The US and EU announced the planned SWIFT sanctions Feb. 26, and Japan joined in Feb. 27. While the G7 nations and their allies plan to carve out exemptions for energy to avoid major supply disruptions, pressure is mounting to include some energy sanctions. Even if the oil and gas carve-outs remain, SWIFT sanctions could still impact some crude trading and flows.
However, energy sanctions remain on the table, White House press secretary Jen Psaki said Feb. 27, a marked change in tone after senior Biden administration officials have insisted for days they intended to exclude energy trades from any financial restrictions.
In response to the tougher sanctions, Russian President Vladimir Putin ordered nuclear deterrent forces on high alert, further escalating tensions.
Comparing SWIFT to "Gmail for banks," a US senior administration official said one option is to "mark" the messages between banks on energy payments, and exempt those specific payments.
"But the second path is to choose our institution -- choose the institutions that we de-SWIFT wisely," the official said. "So, we know where most of the energy flows occur, through which banks they occur. And if we take that approach, we can simply choose the institutions where most of the energy flows do not occur."

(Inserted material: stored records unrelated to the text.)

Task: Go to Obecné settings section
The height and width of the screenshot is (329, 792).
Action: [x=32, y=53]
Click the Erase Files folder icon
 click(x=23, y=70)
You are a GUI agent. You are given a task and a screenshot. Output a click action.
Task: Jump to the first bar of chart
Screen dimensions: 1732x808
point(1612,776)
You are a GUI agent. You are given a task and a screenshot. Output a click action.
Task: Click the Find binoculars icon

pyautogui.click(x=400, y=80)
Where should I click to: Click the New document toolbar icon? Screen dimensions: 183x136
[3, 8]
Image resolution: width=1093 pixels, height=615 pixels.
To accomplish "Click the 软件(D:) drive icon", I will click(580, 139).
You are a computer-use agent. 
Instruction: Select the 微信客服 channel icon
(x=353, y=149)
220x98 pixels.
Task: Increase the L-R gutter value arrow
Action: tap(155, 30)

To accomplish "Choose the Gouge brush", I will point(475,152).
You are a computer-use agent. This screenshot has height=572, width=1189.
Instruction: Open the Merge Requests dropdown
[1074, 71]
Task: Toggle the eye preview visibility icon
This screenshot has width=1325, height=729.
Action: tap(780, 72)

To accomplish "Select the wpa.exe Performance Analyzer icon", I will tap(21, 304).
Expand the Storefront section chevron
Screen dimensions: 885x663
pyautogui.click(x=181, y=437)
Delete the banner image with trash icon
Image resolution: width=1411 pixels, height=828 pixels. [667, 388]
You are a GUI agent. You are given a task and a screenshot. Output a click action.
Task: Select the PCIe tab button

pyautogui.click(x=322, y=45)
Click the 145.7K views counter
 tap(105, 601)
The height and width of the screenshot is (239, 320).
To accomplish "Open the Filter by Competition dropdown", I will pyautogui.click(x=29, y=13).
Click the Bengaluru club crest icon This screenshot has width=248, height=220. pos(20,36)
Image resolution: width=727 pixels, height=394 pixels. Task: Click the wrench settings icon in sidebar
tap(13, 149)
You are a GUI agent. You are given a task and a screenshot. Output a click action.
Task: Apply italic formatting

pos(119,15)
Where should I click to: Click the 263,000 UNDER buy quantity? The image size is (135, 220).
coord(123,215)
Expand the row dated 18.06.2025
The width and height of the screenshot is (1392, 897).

UK Foreign Secretary Liz Truss floated the idea of G7 countries imposing limits on the amount of oil and gas they can import from Russia as part of a widening raft of economic measures and sanctions in response to the invasion of Ukraine.
Ukraine's foreign minister, Dmytro Kuleba, urged Western governments to impose a "full embargo for Russian oil and gas."
Russia's key grade shipped to Europe and the US is medium sour Urals. Although the SWIFT ban does not target oil specifically, trading companies use banks as intermediaries for transactions, letters of credit and clearing services.
"It will likely make many buyers more hesitant to purchase Russian oil," said Rick Joswick, head of Global Oil Analytics at S&P Global Platts Analytics. "That will tend to drive down the price of Russian crude oil even more until it ultimately clears outside of its traditional markets in Europe."